Reputation: 79
I am trying to generate some random words for a password generator library. I could use a really long list of words but I think thats really inefficient. I have also tried using a link like so:
import urllib.request
word_url = "http://svnweb.freebsd.org/csrg/share/dict/words?view=co&content-type=text/plain"
headers = {'User-Agent': 'Mozilla/5.0 (Windows NT 6.1; Win64; x64)'}
req = urllib.request.Request(word_url, headers=headers)
response = response = urllib.request.urlopen(req)
long_txt = response.read().decode()
words = long_txt.splitlines()
However, this is a likely target for a person who would want to attack this. Full comment:
You're getting your dictionary from the web? That's one of the first places I would attack this, through DNS spoofing or flat-out interception. Don't you have a standard system wordlist (e.g. /usr/share/dict/words) that you could use instead?
The user above suggested using a standard system wordlist. How could I use a standard system wordlist to generate some words? Or are there better ways to do it? Thanks.
Edit: The above user suggested a standard system worldist however I am on windows.
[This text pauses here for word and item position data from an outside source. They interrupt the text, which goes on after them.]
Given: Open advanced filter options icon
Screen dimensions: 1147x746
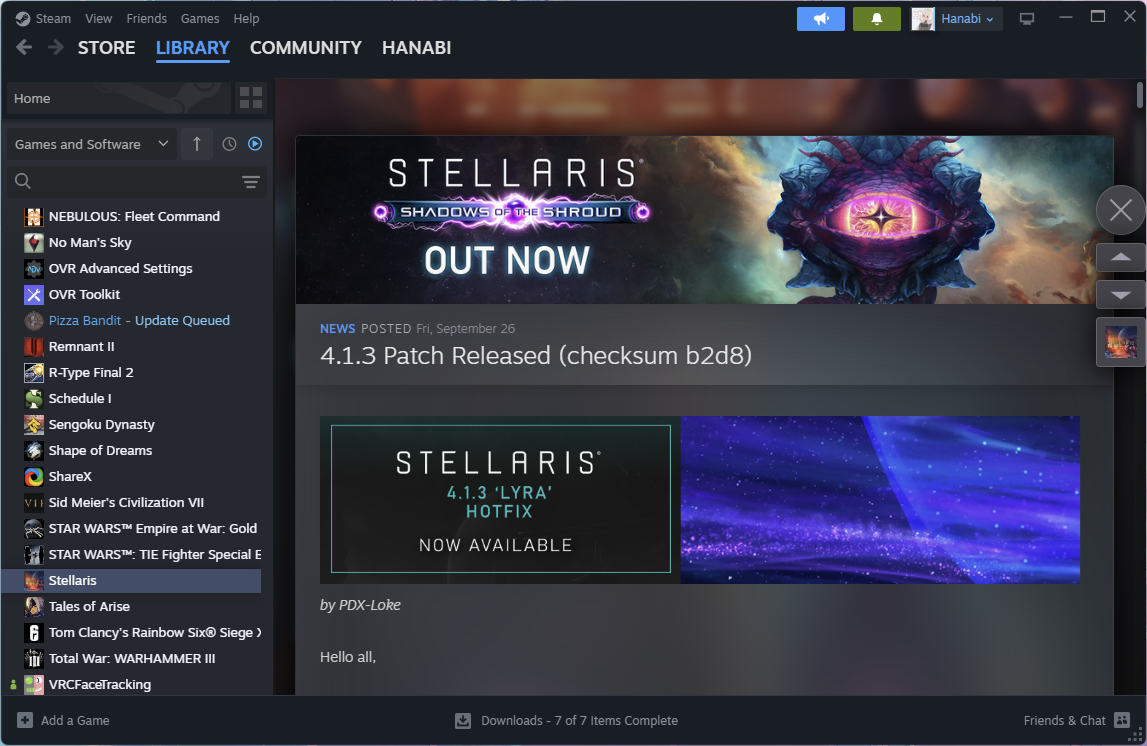Looking at the screenshot, I should point(250,181).
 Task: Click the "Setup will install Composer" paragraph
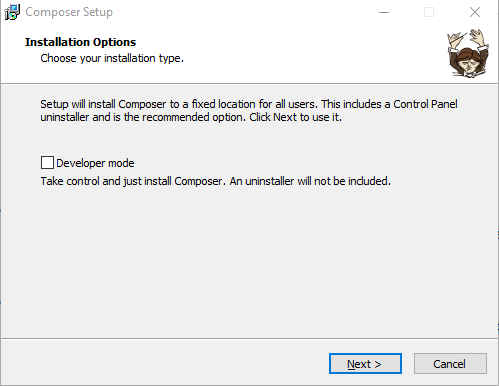click(x=249, y=111)
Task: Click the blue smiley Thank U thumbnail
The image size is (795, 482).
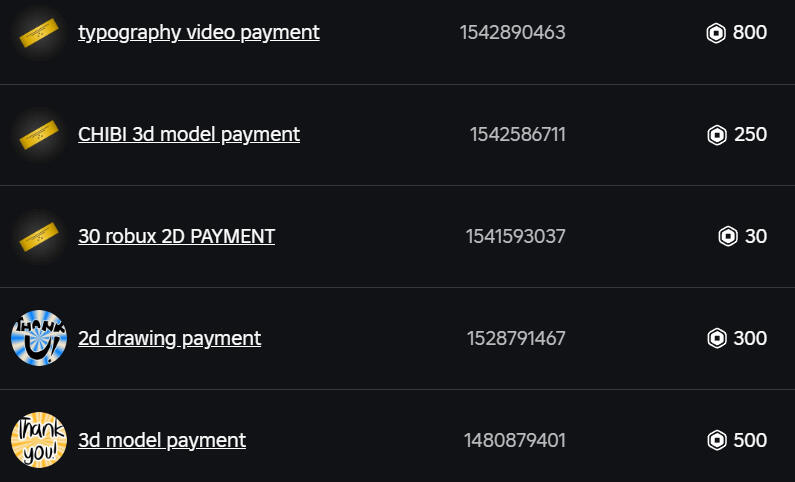Action: click(39, 338)
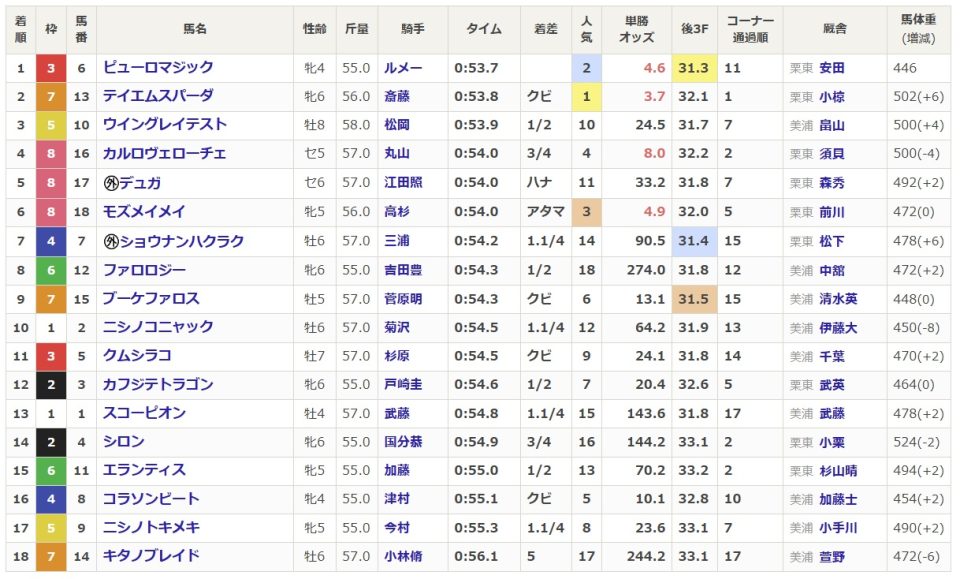Click the 馬名 column header

195,30
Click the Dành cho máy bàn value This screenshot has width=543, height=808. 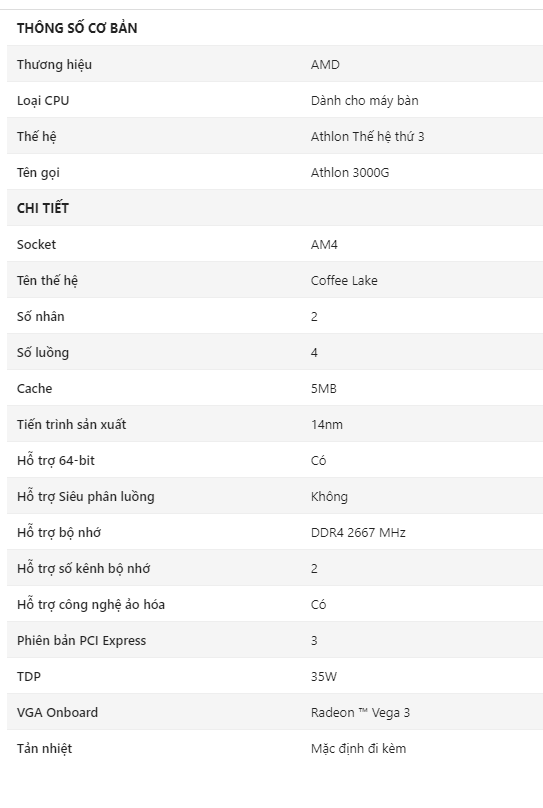[x=364, y=100]
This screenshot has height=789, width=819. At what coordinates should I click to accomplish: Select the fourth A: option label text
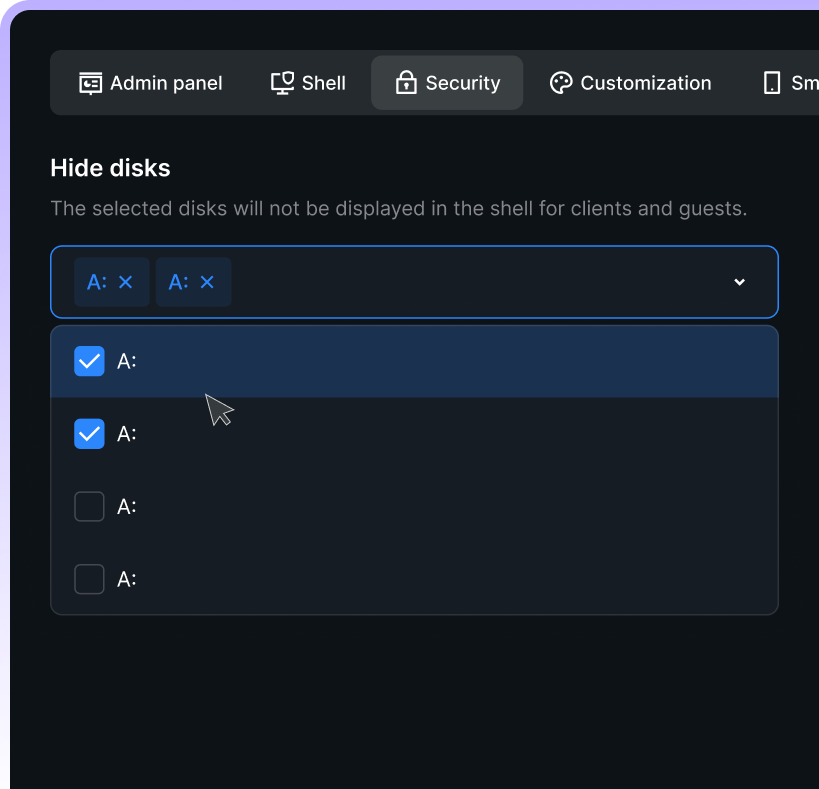point(127,579)
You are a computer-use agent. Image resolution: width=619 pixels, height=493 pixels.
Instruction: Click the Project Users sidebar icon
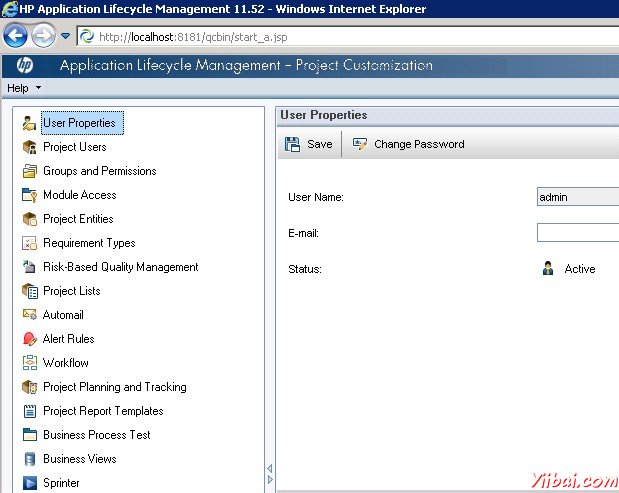pyautogui.click(x=29, y=147)
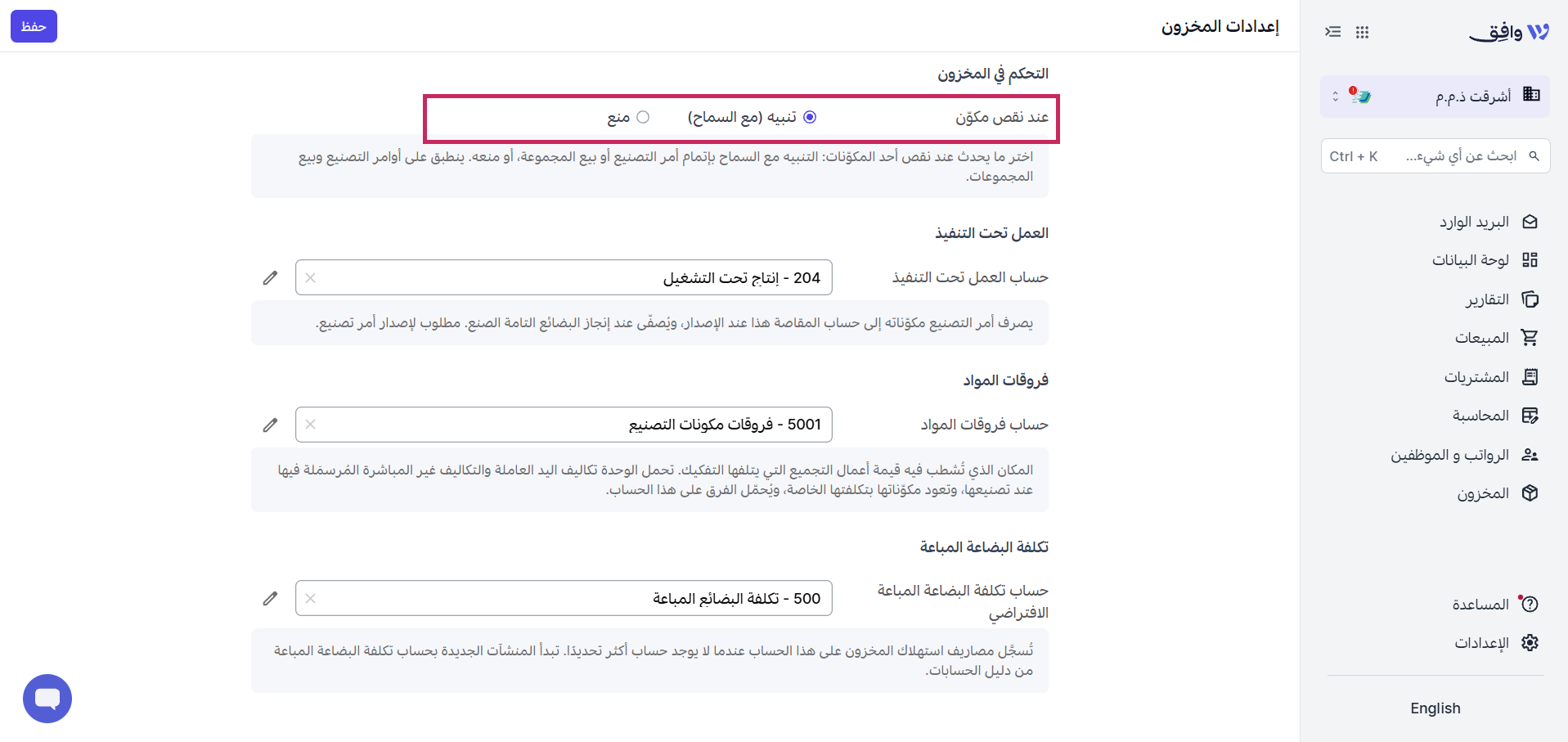Clear the 204 - إنتاج تحت التشغيل field
Viewport: 1568px width, 742px height.
(311, 278)
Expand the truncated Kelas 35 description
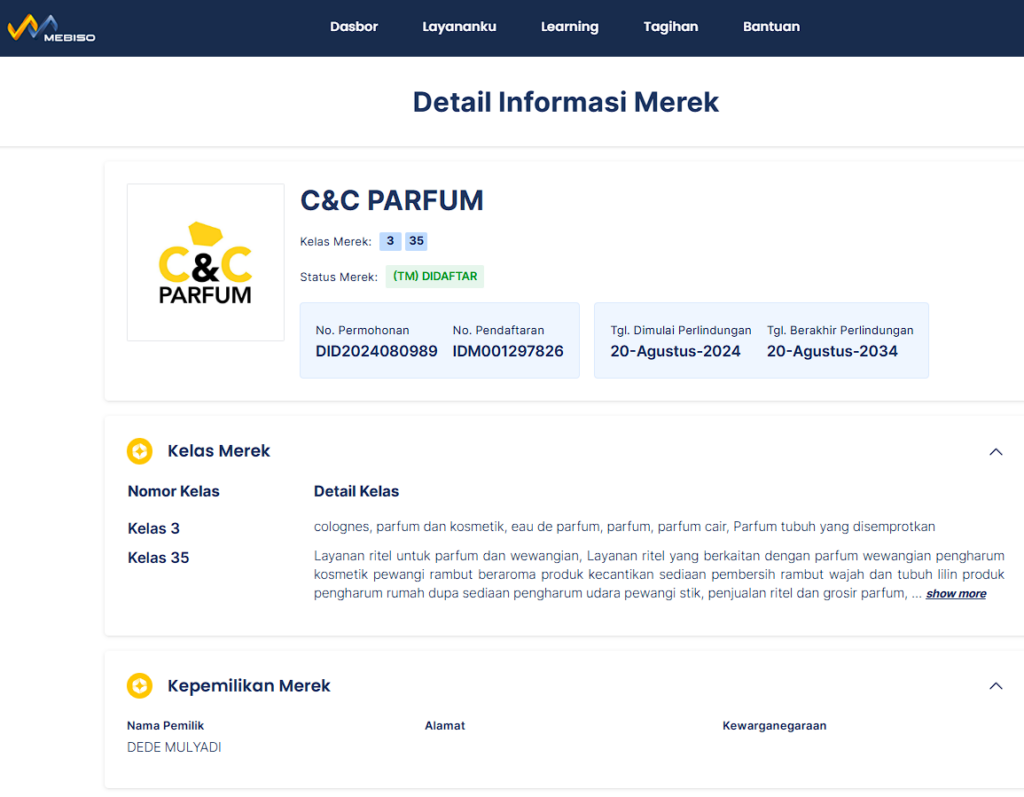Image resolution: width=1024 pixels, height=797 pixels. pos(954,593)
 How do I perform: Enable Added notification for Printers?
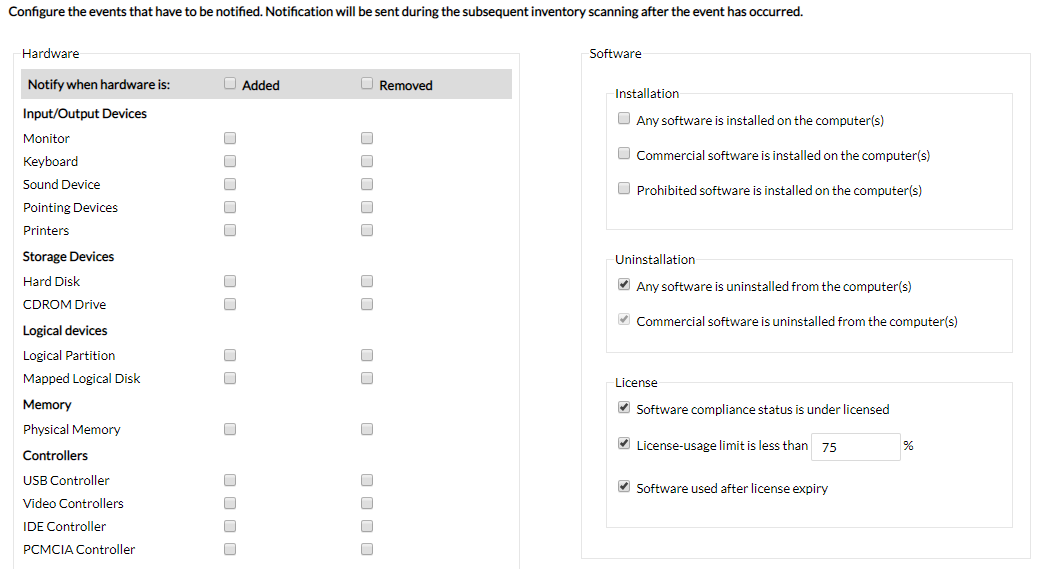pos(230,230)
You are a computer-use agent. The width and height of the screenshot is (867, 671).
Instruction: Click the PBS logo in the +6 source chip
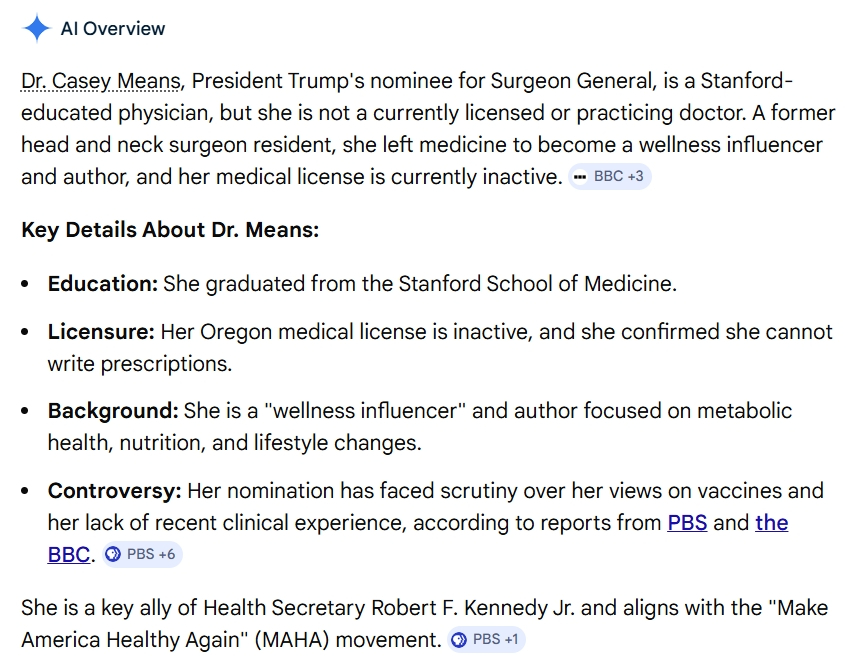pyautogui.click(x=113, y=554)
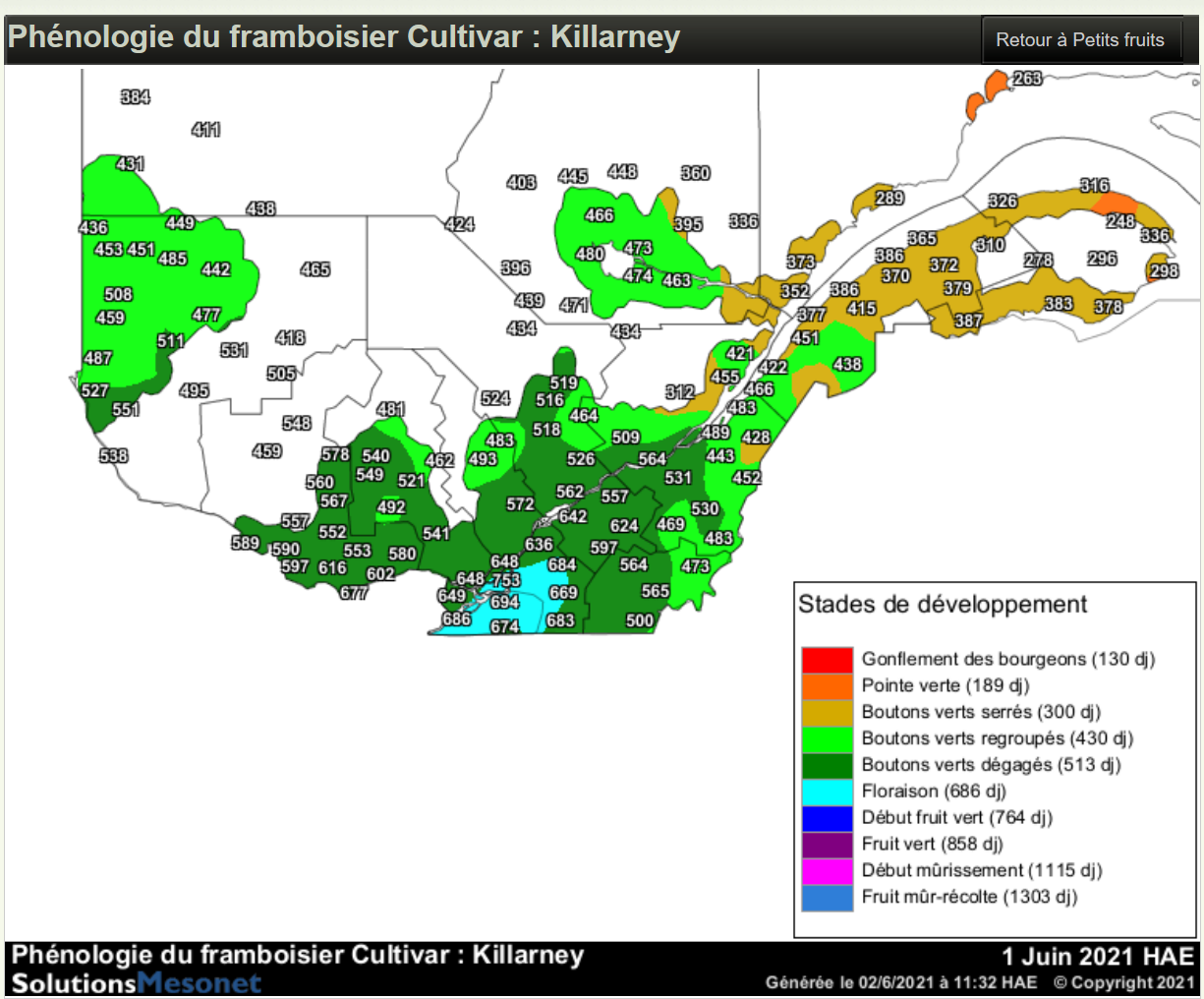This screenshot has width=1204, height=999.
Task: Click the 298 station label on map
Action: tap(1164, 271)
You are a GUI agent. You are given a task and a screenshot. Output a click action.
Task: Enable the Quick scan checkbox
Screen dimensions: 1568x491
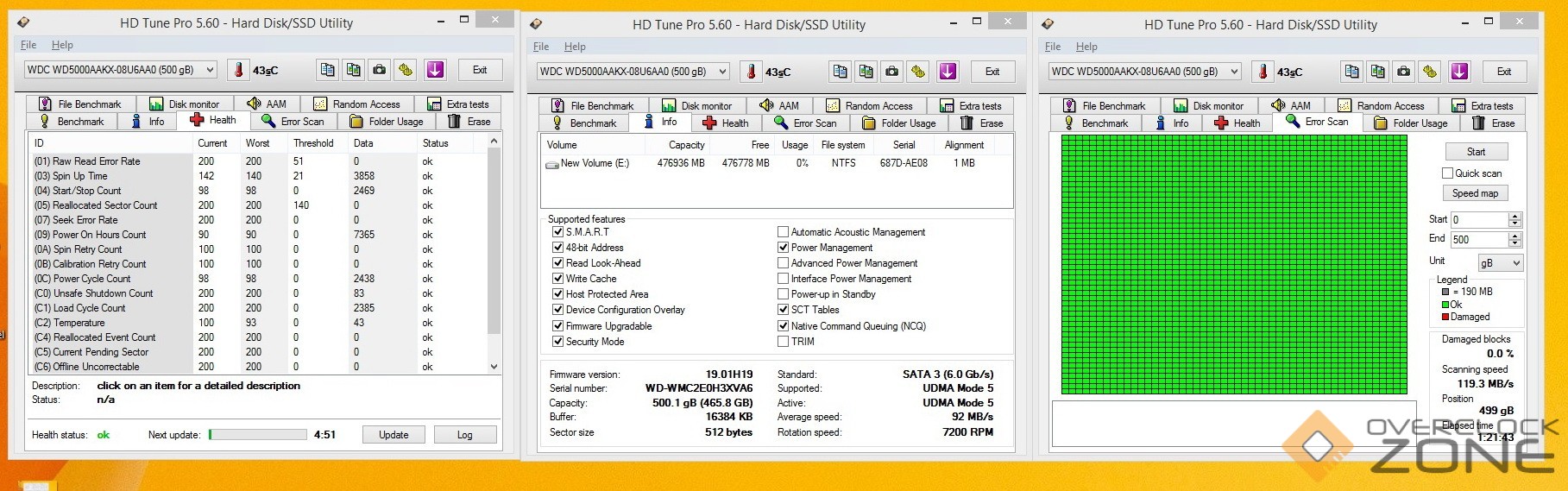click(x=1448, y=173)
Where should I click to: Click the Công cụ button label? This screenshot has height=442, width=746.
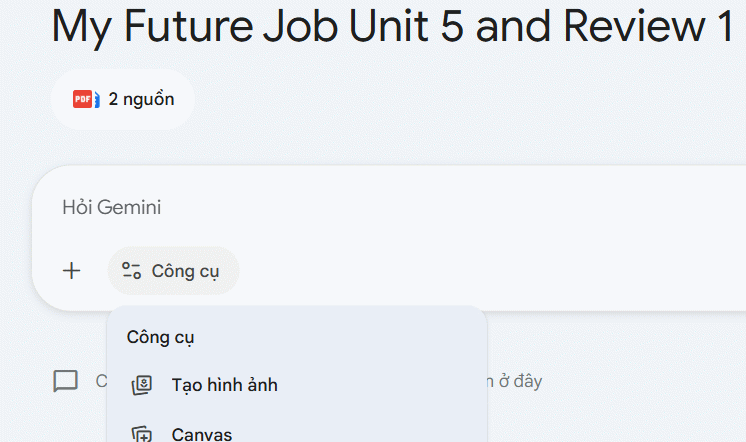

I dont know whether this applies to windows but just so u know.
Upvotes: 1
Views: 4617
Reputation: 1722
You could get a random word from the Moby Dick book (or any other Gutenberg book) as follows:
import nltk
nltk.download('gutenberg')
from nltk.corpus import gutenberg
import random
moby = set(nltk.Text(gutenberg.words('melville-moby_dick.txt')))
moby = [word.lower() for word in moby if len(word) >2]
random_word = moby[int(random.random()*len(set(moby)))]
Note that I've taken the set of moby
so that all the words are uniformly distributed
Upvotes: 1